LKYIt  also doesn’t help that alternatively accounts of history have been suppressed, with well-studied intellectuals and award-winning film-makers denigrated as “revisionists”. Indeed, Mr Lee had ever said, “What they think of me after I’m dead and gone in one generation will be determined by researchers who do PhDs on me.” If Mr Lee so abhors personality cults and hero worship, why the reluctance to allow well-thought alternative views of him and his legacy?

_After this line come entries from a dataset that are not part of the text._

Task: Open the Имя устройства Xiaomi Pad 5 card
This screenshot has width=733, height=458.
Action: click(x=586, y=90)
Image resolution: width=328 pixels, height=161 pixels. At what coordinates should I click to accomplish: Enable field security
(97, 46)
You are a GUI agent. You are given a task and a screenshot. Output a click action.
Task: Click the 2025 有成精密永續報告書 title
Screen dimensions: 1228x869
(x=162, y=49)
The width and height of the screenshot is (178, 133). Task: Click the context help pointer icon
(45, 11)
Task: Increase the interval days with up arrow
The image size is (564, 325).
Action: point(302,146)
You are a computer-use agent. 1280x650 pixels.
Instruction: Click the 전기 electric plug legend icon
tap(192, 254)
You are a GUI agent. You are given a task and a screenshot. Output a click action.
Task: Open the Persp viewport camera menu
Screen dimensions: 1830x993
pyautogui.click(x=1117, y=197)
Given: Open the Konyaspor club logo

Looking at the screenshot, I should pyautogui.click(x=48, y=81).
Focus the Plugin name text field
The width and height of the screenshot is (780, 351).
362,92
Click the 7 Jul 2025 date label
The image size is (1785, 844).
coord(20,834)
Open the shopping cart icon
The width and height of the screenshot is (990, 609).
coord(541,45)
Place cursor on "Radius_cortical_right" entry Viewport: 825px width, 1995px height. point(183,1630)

The point of this article is not to pass judgement on the rightness or wrongness of Mr Lee’s actions but to highlight the inconsistencies between Ms Lee’s sentiments and the actions that Mr Lee undertook in his tenure. How can a man who has initiated so many defamation suits and cultivated a system that clamps down so heavily on detractors be called a man who did not believe in “hero worship” or a “political cult”?
I don’t question that he laboured hard for Singapore and I do not deem it respectful to question whether or not the betterment of his person was also part of the agenda. As far as I am concerned, those questions are not relevant – not just because he has passed on, but also because it matters not. There is no harm in him having benefited from the growth of Singapore as long as there was no corruption. I don’t see the development of Singapore and the betterment of Mr Lee as a person as mutually exclusive.
All I want to highlight is the inconsistencies between Mr Lee’s actions in life and the sentiments expressed by Ms Lee. Mr Lee probably believed that his good reputation was essential for the efficient and smooth administration and development of Singapore, which in turn led to his lifelong control over the media and how his name and actions were portrayed.

Lee Kuan Yew and daughter Lee Wei Ling in 1978 (image - AsiaOne).
Lee Kuan Yew and daughter Lee Wei Ling in 1978 (image – AsiaOne).

By denouncing hero worship and personality cults, Ms Lee is doing the very thing she is preaching against. Mr Lee religiously guarded his image in life. By denying this, Ms Lee is perpetuating the myth of his leadership, while criticising the public for doing the same.
Perhaps the best way to heed Ms Lee’s advice “to work for the well-being of Singaporeans” is to call a spade a spade and commemorate the spade for what it was. After all, there is absolutely nothing wrong with a spade. It is a useful tool that should be celebrated. Let’s just be honest about it.